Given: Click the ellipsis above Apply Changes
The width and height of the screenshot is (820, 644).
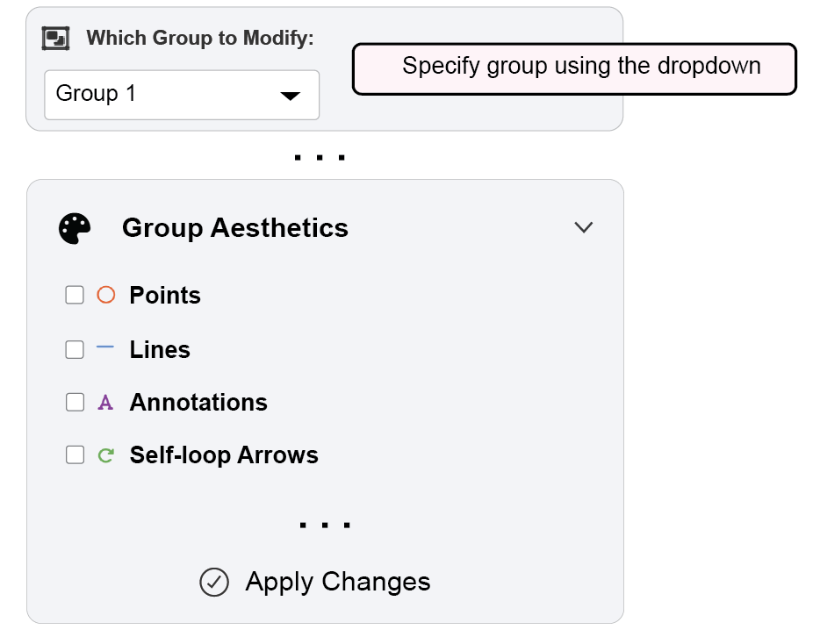Looking at the screenshot, I should (x=324, y=526).
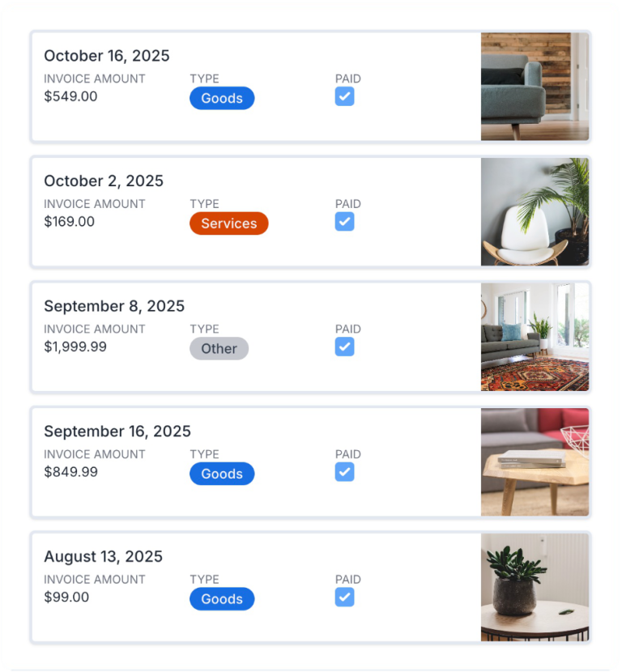Select the Goods badge on August 13 invoice
Viewport: 622px width, 672px height.
pos(221,599)
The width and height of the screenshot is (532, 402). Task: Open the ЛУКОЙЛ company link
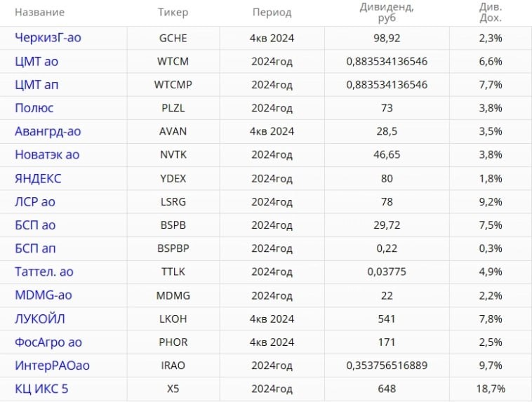[x=40, y=319]
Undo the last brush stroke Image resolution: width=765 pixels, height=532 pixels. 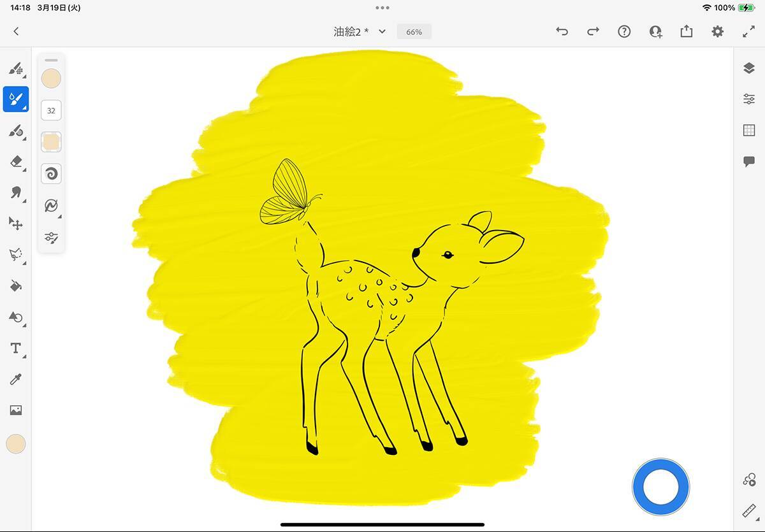562,31
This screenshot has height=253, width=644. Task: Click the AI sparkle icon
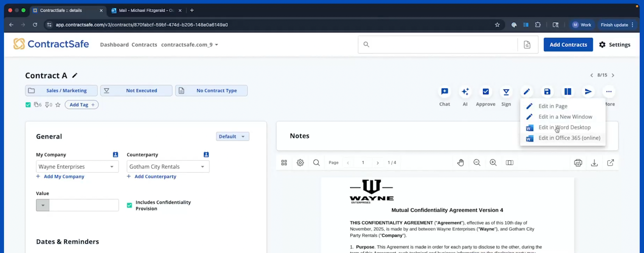pyautogui.click(x=465, y=92)
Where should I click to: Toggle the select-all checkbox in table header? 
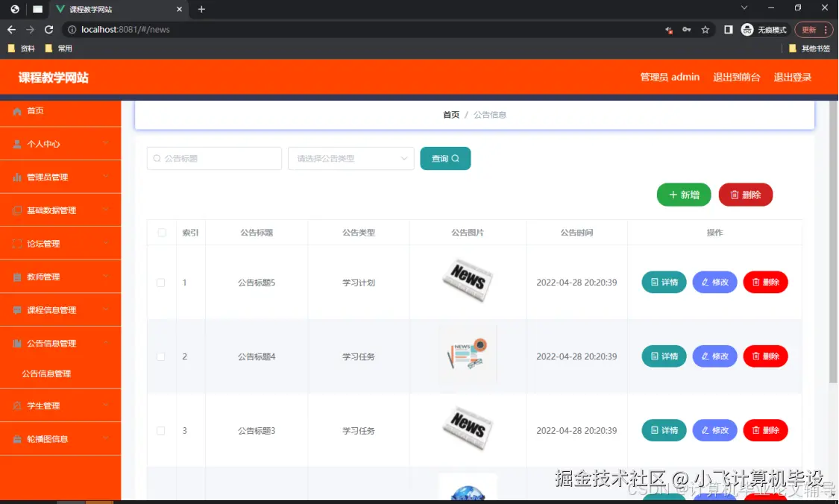pos(161,232)
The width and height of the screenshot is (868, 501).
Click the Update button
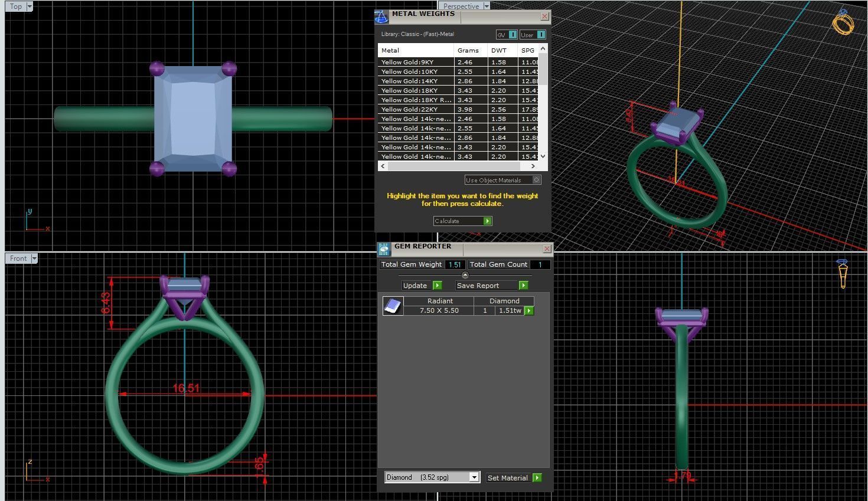pyautogui.click(x=422, y=286)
________________________________________
• **WORK REQUIRED**: Please copy the lines above, starting at the one that holds "This screenshot has" and stopping after the last line, exactly as they appear and minus the pictures.

• **RESPONSE AREA**:
This screenshot has height=253, width=644. Task: Click the AI sparkle icon
pyautogui.click(x=465, y=92)
Where should I click to: Toggle the select-all checkbox in table header? 
pos(161,232)
The width and height of the screenshot is (868, 501).
Click the Update button
pyautogui.click(x=422, y=286)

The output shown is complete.